What is the correct number of bank branches?
Lawyers are advised never to ask a question they don’t already know the answer to. We’re not lawyers so we can break this stricture with impunity and admit that we’ve absolutely no idea at all how many bank branches there should be across this green and pleasant land. We are certain how we find out, but the number is unknown to us.
Britain’s leading consumer group has called on banks to justify nearly 13,000 bank branch closures that have left millions of people struggling to access vital financial services across the UK.
Figures compiled by the consumer charity Which? show that the UK has lost nearly two-thirds of its bank and building society branches over the past 30 years, from 20,583 in 1988 to 7,586 today.
The loss of those sites has left 19% of the population more than nearly two miles away from their nearest branch, while 8% now have to travel more than three miles, with Scottish communities hardest hit by closures.
Which? obviously has in mind some level of service, or geographic distinction perhaps, which should determine that number.

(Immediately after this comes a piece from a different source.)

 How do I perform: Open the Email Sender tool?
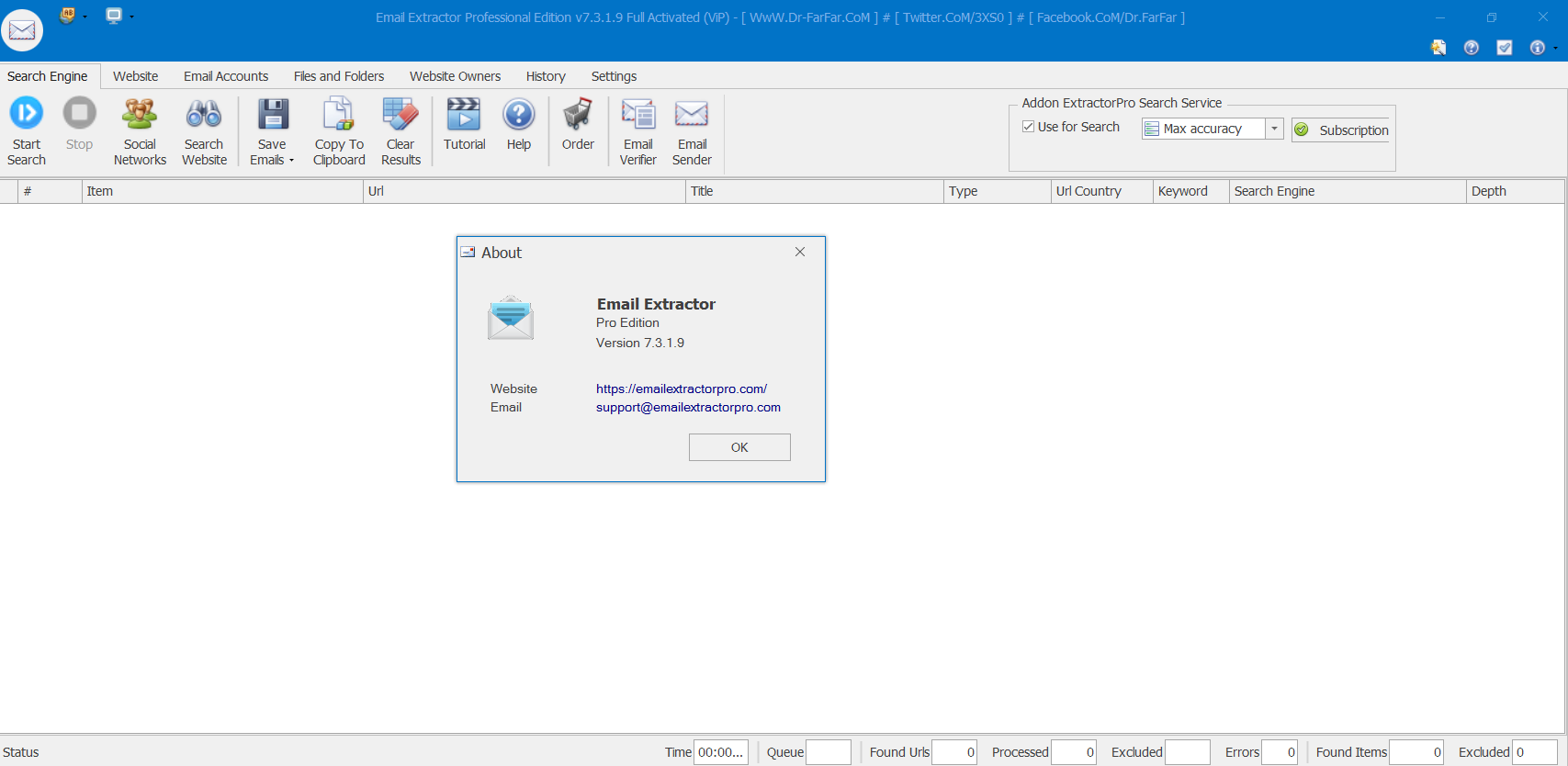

Our method is somewhat different.
How many bank branches are people willing to pay for? For quite obviously it is the people who use banks who pay for there to be banks to use. We’re not into the idea that we out here should be paying for other, perhaps richer, people to have somewhere safe to keep their money.
Once we’ve got that settled then the answer emerges. It costs money to keep a branch open, there’re rents, wages, rates to pay. If insufficient people use the branch to cover those costs then the branch should not be there. Expending more resources to produce something which is worth less than those resources used is a great way to make the society in general poorer.
So, how may bank branches should there be? Whatever number it is profitable to provide. Something that will change as technology does, as the society around the banking system does.
Seriously, how else could we possibly work this out?